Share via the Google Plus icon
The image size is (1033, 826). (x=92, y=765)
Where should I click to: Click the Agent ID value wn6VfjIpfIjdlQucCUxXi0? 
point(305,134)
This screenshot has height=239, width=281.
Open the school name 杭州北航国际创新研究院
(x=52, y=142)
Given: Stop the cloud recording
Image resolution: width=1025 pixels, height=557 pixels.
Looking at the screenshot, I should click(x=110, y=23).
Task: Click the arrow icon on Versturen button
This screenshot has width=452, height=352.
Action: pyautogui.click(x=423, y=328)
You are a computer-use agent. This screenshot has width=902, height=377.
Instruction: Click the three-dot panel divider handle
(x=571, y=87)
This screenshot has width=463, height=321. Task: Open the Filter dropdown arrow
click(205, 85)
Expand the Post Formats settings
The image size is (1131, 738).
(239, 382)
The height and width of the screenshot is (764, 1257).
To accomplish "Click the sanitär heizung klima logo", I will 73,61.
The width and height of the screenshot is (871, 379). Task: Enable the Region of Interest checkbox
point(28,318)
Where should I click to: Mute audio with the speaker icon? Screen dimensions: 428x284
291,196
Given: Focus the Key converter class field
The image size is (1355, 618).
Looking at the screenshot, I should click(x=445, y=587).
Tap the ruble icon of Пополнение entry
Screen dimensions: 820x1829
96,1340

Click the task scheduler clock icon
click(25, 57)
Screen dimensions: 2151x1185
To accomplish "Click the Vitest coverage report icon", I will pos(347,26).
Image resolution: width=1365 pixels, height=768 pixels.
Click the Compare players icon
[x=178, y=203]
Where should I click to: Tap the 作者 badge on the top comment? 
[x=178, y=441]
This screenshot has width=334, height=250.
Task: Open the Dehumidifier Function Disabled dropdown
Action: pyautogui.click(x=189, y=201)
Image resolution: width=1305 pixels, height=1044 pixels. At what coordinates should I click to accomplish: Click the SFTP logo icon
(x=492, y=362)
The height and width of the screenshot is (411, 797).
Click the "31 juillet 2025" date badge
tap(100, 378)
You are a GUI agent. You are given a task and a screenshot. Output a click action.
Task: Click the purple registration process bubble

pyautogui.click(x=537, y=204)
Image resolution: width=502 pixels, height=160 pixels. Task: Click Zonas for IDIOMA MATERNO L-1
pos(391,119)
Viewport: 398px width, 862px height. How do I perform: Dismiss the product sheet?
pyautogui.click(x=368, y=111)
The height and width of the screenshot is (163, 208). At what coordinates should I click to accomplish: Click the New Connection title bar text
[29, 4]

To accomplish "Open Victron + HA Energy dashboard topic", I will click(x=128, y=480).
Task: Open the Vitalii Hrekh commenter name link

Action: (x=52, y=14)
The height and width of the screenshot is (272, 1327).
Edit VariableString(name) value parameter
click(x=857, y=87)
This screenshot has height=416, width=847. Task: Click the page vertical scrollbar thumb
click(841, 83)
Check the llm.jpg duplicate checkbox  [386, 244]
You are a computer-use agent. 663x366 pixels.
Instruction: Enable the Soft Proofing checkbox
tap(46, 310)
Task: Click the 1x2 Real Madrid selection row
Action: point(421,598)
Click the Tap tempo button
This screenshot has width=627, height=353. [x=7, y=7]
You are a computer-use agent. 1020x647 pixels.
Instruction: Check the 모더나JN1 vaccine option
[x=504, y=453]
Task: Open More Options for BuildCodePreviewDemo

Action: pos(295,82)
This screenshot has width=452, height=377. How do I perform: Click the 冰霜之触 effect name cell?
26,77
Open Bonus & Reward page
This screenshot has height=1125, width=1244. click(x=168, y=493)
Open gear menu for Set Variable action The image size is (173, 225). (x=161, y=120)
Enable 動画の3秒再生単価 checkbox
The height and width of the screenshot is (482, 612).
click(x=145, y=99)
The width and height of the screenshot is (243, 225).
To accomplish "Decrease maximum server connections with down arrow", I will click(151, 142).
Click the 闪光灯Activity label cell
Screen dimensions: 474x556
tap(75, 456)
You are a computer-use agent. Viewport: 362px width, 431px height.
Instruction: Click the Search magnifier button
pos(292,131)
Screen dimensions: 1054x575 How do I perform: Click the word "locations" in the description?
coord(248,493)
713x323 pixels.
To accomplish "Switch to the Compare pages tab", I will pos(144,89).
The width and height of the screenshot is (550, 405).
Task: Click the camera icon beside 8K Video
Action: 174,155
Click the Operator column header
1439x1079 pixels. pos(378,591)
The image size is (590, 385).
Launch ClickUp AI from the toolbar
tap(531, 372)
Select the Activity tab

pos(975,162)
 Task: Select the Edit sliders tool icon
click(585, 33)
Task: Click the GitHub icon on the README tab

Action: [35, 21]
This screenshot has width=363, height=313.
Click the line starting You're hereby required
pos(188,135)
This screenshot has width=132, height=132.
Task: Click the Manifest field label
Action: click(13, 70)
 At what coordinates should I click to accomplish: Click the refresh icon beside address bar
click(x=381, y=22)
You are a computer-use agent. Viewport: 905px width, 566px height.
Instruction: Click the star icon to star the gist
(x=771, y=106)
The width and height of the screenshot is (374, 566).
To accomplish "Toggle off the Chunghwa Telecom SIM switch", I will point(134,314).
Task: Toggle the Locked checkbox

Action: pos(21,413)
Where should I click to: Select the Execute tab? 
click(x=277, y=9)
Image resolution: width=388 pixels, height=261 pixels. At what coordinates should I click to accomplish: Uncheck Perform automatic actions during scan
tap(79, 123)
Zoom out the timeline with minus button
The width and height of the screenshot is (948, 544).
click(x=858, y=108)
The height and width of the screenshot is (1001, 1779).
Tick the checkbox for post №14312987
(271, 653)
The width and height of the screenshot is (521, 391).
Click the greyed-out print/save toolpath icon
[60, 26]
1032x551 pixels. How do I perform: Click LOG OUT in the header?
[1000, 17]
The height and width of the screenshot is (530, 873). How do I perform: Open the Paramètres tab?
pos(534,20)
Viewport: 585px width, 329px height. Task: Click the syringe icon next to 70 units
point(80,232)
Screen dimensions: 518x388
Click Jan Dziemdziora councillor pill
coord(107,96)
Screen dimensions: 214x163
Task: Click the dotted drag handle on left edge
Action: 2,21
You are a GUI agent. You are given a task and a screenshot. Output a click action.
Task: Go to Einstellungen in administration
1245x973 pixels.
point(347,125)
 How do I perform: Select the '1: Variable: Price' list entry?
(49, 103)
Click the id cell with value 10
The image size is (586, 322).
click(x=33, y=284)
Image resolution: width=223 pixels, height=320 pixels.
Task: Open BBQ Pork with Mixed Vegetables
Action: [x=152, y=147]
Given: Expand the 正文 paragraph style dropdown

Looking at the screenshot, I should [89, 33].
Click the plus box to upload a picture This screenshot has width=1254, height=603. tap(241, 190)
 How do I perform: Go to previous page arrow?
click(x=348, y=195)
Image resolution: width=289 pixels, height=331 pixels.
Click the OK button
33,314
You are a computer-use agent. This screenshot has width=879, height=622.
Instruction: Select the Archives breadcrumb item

____

TASK REQUIREMENTS: Rewrite all of the material above, substituting "Where do I click to" for each occurrence of "Where should I click to" and leaving everything else unchanged.

EXERCISE SOLUTION:
Share via the Google Plus icon
The image size is (1033, 826). (x=92, y=765)
Where do I click to: Click the Agent ID value wn6VfjIpfIjdlQucCUxXi0? 
point(305,134)
This screenshot has height=239, width=281.
Open the school name 杭州北航国际创新研究院
(x=52, y=142)
Given: Stop the cloud recording
Image resolution: width=1025 pixels, height=557 pixels.
Looking at the screenshot, I should click(x=110, y=23).
Task: Click the arrow icon on Versturen button
This screenshot has width=452, height=352.
Action: pyautogui.click(x=423, y=328)
You are a computer-use agent. This screenshot has width=902, height=377.
Instruction: Click the three-dot panel divider handle
(x=571, y=87)
This screenshot has width=463, height=321. Task: Open the Filter dropdown arrow
click(205, 85)
Expand the Post Formats settings
The image size is (1131, 738).
(239, 382)
The height and width of the screenshot is (764, 1257).
To accomplish "Click the sanitär heizung klima logo", I will 73,61.
The width and height of the screenshot is (871, 379). Task: Enable the Region of Interest checkbox
point(28,318)
Where do I click to: Mute audio with the speaker icon? Screen dimensions: 428x284
291,196
Given: Focus the Key converter class field
The image size is (1355, 618).
Looking at the screenshot, I should click(x=445, y=587).
Tap the ruble icon of Пополнение entry
Screen dimensions: 820x1829
96,1340

Click the task scheduler clock icon
click(25, 57)
Screen dimensions: 2151x1185
To accomplish "Click the Vitest coverage report icon", I will pos(347,26).
Image resolution: width=1365 pixels, height=768 pixels.
Click the Compare players icon
[x=178, y=203]
Where do I click to: Tap the 作者 badge on the top comment? 
[x=178, y=441]
This screenshot has width=334, height=250.
Task: Open the Dehumidifier Function Disabled dropdown
Action: pyautogui.click(x=189, y=201)
Image resolution: width=1305 pixels, height=1044 pixels. At what coordinates should I click to accomplish: Click the SFTP logo icon
(x=492, y=362)
The height and width of the screenshot is (411, 797).
Click the "31 juillet 2025" date badge
tap(100, 378)
You are a GUI agent. You are given a task and a screenshot. Output a click action.
Task: Click the purple registration process bubble

pyautogui.click(x=537, y=204)
Image resolution: width=502 pixels, height=160 pixels. Task: Click Zonas for IDIOMA MATERNO L-1
pos(391,119)
Viewport: 398px width, 862px height. How do I perform: Dismiss the product sheet?
pyautogui.click(x=368, y=111)
The height and width of the screenshot is (163, 208). At what coordinates should I click to accomplish: Click the New Connection title bar text
[29, 4]

To accomplish "Open Victron + HA Energy dashboard topic", I will click(x=128, y=480).
Task: Open the Vitalii Hrekh commenter name link

Action: (x=52, y=14)
The height and width of the screenshot is (272, 1327).
Edit VariableString(name) value parameter
click(x=857, y=87)
This screenshot has height=416, width=847. Task: Click the page vertical scrollbar thumb
click(841, 83)
Check the llm.jpg duplicate checkbox  [386, 244]
You are a computer-use agent. 663x366 pixels.
Instruction: Enable the Soft Proofing checkbox
tap(46, 310)
Task: Click the 1x2 Real Madrid selection row
Action: point(421,598)
Click the Tap tempo button
This screenshot has width=627, height=353. [x=7, y=7]
You are a computer-use agent. 1020x647 pixels.
Instruction: Check the 모더나JN1 vaccine option
[x=504, y=453]
Task: Open More Options for BuildCodePreviewDemo

Action: pos(295,82)
This screenshot has width=452, height=377. How do I perform: Click the 冰霜之触 effect name cell?
26,77
Open Bonus & Reward page
This screenshot has height=1125, width=1244. click(x=168, y=493)
Open gear menu for Set Variable action The image size is (173, 225). (x=161, y=120)
Enable 動画の3秒再生単価 checkbox
The height and width of the screenshot is (482, 612).
click(x=145, y=99)
The width and height of the screenshot is (243, 225).
To accomplish "Decrease maximum server connections with down arrow", I will click(151, 142).
Click the 闪光灯Activity label cell
Screen dimensions: 474x556
tap(75, 456)
You are a computer-use agent. Viewport: 362px width, 431px height.
Instruction: Click the Search magnifier button
pos(292,131)
Screen dimensions: 1054x575 How do I perform: Click the word "locations" in the description?
coord(248,493)
713x323 pixels.
To accomplish "Switch to the Compare pages tab", I will pos(144,89).
The width and height of the screenshot is (550, 405).
Task: Click the camera icon beside 8K Video
Action: 174,155
Click the Operator column header
1439x1079 pixels. pos(378,591)
The image size is (590, 385).
Launch ClickUp AI from the toolbar
tap(531, 372)
Select the Activity tab

pos(975,162)
 Task: Select the Edit sliders tool icon
click(585, 33)
Task: Click the GitHub icon on the README tab

Action: [35, 21]
This screenshot has width=363, height=313.
Click the line starting You're hereby required
pos(188,135)
This screenshot has width=132, height=132.
Task: Click the Manifest field label
Action: click(13, 70)
 At what coordinates should I click to accomplish: Click the refresh icon beside address bar
click(x=381, y=22)
You are a computer-use agent. Viewport: 905px width, 566px height.
Instruction: Click the star icon to star the gist
(x=771, y=106)
The width and height of the screenshot is (374, 566).
To accomplish "Toggle off the Chunghwa Telecom SIM switch", I will point(134,314).
Task: Toggle the Locked checkbox

Action: pos(21,413)
Where do I click to: Select the Execute tab? 
click(x=277, y=9)
Image resolution: width=388 pixels, height=261 pixels. At what coordinates should I click to accomplish: Uncheck Perform automatic actions during scan
tap(79, 123)
Zoom out the timeline with minus button
The width and height of the screenshot is (948, 544).
click(x=858, y=108)
The height and width of the screenshot is (1001, 1779).
Tick the checkbox for post №14312987
(271, 653)
The width and height of the screenshot is (521, 391).
Click the greyed-out print/save toolpath icon
[60, 26]
1032x551 pixels. How do I perform: Click LOG OUT in the header?
[1000, 17]
The height and width of the screenshot is (530, 873). How do I perform: Open the Paramètres tab?
pos(534,20)
Viewport: 585px width, 329px height. Task: Click the syringe icon next to 70 units
point(80,232)
Screen dimensions: 518x388
Click Jan Dziemdziora councillor pill
coord(107,96)
Screen dimensions: 214x163
Task: Click the dotted drag handle on left edge
Action: 2,21
You are a GUI agent. You are given a task and a screenshot. Output a click action.
Task: Go to Einstellungen in administration
1245x973 pixels.
point(347,125)
 How do I perform: Select the '1: Variable: Price' list entry?
(49, 103)
Click the id cell with value 10
The image size is (586, 322).
click(x=33, y=284)
Image resolution: width=223 pixels, height=320 pixels.
Task: Open BBQ Pork with Mixed Vegetables
Action: [x=152, y=147]
Given: Expand the 正文 paragraph style dropdown

Looking at the screenshot, I should [89, 33].
Click the plus box to upload a picture This screenshot has width=1254, height=603. tap(241, 190)
 How do I perform: Go to previous page arrow?
click(x=348, y=195)
Image resolution: width=289 pixels, height=331 pixels.
Click the OK button
33,314
You are a computer-use agent. This screenshot has width=879, height=622.
Instruction: Select the Archives breadcrumb item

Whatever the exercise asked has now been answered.